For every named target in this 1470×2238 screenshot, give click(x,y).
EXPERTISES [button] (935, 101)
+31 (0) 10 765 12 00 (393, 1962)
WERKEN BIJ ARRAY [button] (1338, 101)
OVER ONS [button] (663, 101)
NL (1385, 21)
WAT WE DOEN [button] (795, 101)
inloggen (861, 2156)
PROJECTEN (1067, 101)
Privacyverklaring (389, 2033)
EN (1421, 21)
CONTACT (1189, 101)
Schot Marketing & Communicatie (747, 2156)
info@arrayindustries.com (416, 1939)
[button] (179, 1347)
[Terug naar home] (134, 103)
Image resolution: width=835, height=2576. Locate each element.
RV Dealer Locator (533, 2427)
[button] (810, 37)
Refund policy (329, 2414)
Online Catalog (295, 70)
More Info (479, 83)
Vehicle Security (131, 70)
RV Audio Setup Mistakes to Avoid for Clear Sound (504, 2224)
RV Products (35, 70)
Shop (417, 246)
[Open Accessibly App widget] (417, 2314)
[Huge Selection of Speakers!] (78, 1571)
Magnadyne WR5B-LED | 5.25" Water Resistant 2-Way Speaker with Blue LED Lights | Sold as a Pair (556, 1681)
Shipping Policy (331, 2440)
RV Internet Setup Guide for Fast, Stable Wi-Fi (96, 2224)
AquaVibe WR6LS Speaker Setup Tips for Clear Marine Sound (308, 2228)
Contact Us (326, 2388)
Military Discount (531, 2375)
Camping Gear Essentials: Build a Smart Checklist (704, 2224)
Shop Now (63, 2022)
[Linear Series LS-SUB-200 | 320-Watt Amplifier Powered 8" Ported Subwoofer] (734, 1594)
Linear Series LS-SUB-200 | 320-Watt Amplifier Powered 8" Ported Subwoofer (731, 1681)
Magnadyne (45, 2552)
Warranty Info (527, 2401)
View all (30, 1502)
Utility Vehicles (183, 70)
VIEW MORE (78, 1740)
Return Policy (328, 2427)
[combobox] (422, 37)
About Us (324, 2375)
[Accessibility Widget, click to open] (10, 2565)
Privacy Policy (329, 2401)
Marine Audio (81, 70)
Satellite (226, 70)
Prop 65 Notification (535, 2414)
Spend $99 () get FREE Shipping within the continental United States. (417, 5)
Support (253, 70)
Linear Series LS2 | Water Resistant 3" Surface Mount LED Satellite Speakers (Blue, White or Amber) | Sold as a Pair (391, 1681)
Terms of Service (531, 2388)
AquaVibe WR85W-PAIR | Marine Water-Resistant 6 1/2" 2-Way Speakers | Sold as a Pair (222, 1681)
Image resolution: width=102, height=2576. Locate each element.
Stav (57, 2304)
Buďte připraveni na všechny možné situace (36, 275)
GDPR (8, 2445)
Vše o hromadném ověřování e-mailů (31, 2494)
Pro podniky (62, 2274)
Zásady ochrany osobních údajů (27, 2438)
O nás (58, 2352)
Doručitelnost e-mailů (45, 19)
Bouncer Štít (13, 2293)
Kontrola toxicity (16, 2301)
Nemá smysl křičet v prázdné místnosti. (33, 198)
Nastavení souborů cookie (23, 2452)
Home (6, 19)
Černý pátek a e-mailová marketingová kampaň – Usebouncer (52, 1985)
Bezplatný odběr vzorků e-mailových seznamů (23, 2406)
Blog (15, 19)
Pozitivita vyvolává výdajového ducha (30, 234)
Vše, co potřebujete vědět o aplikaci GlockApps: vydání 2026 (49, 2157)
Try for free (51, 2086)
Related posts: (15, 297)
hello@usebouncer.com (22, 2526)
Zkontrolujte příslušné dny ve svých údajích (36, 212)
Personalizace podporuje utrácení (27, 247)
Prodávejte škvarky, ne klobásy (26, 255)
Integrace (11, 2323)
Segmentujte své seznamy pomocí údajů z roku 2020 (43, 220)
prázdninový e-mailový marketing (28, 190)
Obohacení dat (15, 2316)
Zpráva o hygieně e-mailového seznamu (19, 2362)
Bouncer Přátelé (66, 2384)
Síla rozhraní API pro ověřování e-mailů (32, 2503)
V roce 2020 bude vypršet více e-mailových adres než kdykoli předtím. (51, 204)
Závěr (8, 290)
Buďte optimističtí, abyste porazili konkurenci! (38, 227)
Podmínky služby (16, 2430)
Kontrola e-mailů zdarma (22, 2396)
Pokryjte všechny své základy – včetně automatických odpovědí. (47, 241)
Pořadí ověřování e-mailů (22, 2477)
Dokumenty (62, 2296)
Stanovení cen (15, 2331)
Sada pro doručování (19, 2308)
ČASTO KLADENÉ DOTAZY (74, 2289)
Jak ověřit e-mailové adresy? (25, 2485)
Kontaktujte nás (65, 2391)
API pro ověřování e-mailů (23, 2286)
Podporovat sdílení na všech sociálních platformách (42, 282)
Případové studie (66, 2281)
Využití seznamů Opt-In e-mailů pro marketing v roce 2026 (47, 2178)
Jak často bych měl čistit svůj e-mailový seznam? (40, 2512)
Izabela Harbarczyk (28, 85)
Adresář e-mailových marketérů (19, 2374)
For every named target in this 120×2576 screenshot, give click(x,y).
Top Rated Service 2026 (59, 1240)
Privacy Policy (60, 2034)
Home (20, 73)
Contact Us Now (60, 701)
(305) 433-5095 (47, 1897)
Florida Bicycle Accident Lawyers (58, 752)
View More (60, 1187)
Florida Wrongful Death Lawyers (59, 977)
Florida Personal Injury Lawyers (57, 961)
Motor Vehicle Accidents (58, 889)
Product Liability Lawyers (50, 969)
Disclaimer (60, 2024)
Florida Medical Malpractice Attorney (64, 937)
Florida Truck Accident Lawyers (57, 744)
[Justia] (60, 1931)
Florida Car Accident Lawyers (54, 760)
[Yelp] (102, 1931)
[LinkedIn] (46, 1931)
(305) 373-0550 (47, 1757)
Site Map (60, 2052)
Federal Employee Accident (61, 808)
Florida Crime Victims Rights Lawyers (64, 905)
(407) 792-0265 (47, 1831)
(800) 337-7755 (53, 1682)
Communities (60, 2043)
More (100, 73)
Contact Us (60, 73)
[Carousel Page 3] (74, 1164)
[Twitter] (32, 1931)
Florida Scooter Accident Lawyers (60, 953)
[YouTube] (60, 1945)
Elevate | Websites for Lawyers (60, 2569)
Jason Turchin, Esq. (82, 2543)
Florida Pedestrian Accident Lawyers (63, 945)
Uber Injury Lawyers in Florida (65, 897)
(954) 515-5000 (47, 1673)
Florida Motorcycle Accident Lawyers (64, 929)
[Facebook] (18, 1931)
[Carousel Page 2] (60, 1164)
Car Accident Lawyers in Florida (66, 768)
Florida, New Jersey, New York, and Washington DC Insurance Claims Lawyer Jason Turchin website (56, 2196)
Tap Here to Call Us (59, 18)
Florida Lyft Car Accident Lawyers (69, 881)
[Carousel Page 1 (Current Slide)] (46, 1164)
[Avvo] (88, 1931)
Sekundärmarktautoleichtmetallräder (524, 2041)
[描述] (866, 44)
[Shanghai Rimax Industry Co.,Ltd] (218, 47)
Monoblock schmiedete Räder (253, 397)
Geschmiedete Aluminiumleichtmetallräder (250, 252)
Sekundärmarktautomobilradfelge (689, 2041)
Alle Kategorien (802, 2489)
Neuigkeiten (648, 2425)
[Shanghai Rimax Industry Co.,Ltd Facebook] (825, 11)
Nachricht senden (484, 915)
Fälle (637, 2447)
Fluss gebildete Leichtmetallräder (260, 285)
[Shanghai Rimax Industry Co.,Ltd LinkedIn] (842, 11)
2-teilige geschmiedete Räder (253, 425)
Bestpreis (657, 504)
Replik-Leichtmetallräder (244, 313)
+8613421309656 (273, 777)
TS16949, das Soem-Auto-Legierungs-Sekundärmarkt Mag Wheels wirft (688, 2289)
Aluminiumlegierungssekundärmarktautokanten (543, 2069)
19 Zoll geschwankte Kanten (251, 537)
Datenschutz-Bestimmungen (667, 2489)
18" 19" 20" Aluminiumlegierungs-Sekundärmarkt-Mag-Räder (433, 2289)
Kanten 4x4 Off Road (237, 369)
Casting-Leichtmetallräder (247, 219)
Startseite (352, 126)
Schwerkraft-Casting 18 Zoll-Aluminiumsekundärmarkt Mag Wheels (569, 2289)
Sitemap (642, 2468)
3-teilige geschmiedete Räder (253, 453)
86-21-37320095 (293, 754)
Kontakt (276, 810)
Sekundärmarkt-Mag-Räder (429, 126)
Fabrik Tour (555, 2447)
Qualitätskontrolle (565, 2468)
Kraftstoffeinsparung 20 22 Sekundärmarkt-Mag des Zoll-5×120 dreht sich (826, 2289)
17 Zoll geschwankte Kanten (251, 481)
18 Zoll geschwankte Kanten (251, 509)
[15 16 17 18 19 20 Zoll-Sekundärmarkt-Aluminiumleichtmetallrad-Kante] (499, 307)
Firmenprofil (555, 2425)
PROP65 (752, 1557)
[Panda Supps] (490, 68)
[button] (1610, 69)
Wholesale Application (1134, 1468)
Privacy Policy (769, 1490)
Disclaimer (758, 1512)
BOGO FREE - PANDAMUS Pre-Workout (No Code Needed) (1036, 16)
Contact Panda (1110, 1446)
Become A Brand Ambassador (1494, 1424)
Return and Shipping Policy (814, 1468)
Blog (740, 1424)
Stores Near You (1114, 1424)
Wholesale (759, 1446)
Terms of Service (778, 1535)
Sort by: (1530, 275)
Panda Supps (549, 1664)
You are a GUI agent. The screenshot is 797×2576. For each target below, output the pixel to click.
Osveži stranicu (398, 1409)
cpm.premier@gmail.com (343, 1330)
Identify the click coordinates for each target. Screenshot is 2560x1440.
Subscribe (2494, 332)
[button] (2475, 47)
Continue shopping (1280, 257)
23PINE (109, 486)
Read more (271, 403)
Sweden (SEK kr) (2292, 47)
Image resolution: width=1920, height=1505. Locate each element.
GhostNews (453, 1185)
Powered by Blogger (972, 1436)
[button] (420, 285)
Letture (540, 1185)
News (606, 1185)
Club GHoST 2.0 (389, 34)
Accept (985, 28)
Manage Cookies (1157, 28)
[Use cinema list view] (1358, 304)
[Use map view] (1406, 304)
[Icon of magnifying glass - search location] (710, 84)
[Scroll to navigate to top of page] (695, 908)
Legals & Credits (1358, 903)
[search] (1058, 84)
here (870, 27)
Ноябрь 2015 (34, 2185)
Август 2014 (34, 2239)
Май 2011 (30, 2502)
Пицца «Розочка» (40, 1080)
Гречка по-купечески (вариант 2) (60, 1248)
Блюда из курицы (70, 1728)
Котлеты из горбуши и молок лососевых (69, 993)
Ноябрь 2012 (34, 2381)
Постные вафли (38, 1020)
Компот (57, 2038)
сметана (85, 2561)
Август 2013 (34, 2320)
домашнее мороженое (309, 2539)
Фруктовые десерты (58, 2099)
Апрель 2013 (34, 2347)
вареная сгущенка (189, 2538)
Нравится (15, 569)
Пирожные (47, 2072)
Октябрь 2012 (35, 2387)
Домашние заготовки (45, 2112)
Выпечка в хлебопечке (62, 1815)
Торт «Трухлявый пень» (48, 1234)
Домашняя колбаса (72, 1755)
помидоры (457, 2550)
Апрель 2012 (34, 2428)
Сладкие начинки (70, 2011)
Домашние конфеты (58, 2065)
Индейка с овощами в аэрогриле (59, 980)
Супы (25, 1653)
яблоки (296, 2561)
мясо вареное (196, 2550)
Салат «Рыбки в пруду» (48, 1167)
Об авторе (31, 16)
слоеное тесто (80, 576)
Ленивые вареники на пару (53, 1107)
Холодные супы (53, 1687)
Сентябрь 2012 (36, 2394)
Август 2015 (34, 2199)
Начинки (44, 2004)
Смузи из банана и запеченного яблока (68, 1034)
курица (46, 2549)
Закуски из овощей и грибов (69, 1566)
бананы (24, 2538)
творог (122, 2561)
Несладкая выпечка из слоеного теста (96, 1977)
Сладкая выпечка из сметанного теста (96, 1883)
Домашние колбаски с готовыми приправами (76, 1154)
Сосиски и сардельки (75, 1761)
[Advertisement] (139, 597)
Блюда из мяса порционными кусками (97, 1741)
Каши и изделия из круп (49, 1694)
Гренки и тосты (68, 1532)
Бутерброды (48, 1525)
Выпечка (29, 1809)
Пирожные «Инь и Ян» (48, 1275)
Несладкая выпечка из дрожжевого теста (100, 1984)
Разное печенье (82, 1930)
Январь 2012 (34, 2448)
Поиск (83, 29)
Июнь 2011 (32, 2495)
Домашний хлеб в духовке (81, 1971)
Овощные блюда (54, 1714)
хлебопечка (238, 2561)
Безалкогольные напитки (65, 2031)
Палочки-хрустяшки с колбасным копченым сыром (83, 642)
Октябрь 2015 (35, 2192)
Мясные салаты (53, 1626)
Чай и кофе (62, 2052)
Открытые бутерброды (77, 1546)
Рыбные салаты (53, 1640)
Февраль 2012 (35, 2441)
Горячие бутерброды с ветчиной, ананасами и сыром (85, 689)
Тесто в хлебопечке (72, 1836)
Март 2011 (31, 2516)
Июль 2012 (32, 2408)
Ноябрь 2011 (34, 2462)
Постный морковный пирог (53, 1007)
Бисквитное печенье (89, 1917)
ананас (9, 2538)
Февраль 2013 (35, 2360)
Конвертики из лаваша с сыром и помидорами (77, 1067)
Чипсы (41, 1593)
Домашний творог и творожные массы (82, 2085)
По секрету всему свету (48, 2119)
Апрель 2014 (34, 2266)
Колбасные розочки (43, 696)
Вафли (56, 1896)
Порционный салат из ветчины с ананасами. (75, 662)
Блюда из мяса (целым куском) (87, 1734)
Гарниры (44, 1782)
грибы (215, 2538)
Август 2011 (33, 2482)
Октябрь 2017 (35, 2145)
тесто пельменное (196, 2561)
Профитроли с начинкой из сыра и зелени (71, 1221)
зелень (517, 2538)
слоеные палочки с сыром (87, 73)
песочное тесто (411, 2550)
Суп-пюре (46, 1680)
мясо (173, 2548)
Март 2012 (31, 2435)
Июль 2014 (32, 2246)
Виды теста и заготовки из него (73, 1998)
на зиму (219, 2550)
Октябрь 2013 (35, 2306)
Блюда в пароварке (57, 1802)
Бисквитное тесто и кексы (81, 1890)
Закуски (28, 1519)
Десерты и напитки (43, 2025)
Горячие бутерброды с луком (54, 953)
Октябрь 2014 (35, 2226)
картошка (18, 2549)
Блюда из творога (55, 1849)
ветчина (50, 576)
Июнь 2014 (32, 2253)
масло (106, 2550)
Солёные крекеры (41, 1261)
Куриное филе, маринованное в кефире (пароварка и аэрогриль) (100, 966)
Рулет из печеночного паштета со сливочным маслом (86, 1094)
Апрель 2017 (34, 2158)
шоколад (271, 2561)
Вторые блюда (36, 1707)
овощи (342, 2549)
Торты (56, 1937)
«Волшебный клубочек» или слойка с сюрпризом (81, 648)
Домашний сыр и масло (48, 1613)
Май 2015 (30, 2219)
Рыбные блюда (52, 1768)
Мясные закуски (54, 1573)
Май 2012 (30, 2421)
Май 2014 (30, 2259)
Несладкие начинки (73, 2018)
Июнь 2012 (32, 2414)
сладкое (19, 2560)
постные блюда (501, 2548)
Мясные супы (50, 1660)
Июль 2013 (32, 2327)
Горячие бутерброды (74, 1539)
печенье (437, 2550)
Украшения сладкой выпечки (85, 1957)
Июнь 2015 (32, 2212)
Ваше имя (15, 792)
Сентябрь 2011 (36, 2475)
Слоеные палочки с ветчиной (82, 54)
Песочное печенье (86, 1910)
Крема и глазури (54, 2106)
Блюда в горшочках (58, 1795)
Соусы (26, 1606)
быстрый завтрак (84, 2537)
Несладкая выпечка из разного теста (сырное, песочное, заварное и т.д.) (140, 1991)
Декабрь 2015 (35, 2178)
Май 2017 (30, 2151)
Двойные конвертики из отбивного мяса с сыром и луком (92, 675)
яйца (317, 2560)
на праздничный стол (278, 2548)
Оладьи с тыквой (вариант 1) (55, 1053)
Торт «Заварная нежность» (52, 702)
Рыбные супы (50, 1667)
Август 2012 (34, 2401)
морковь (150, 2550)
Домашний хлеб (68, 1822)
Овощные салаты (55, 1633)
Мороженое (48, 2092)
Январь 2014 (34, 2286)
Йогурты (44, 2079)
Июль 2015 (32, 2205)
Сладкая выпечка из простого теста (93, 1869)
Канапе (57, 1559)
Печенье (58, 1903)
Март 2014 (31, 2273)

Exercise objective
Please transcribe exactly the lines above from the line that has "Ноябрь 2011 (34, 2462)" up to and including the line that has "Июнь 2014 (32, 2253)"; no other line belongs in the answer.

Your response
Ноябрь 2011 (34, 2462)
Постный морковный пирог (53, 1007)
Бисквитное печенье (89, 1917)
ананас (9, 2538)
Февраль 2013 (35, 2360)
Конвертики из лаваша с сыром и помидорами (77, 1067)
Чипсы (41, 1593)
Домашний творог и творожные массы (82, 2085)
По секрету всему свету (48, 2119)
Апрель 2014 (34, 2266)
Колбасные розочки (43, 696)
Вафли (56, 1896)
Порционный салат из ветчины с ананасами. (75, 662)
Блюда из мяса (целым куском) (87, 1734)
Гарниры (44, 1782)
грибы (215, 2538)
Август 2011 (33, 2482)
Октябрь 2017 (35, 2145)
тесто пельменное (196, 2561)
Профитроли с начинкой из сыра и зелени (71, 1221)
зелень (517, 2538)
слоеные палочки с сыром (87, 73)
песочное тесто (411, 2550)
Суп-пюре (46, 1680)
мясо (173, 2548)
Март 2012 (31, 2435)
Июль 2014 (32, 2246)
Виды теста и заготовки из него (73, 1998)
на зиму (219, 2550)
Октябрь 2013 (35, 2306)
Блюда в пароварке (57, 1802)
Бисквитное тесто и кексы (81, 1890)
Закуски (28, 1519)
Десерты и напитки (43, 2025)
Горячие бутерброды с луком (54, 953)
Октябрь 2014 (35, 2226)
картошка (18, 2549)
Блюда из творога (55, 1849)
ветчина (50, 576)
Июнь 2014 (32, 2253)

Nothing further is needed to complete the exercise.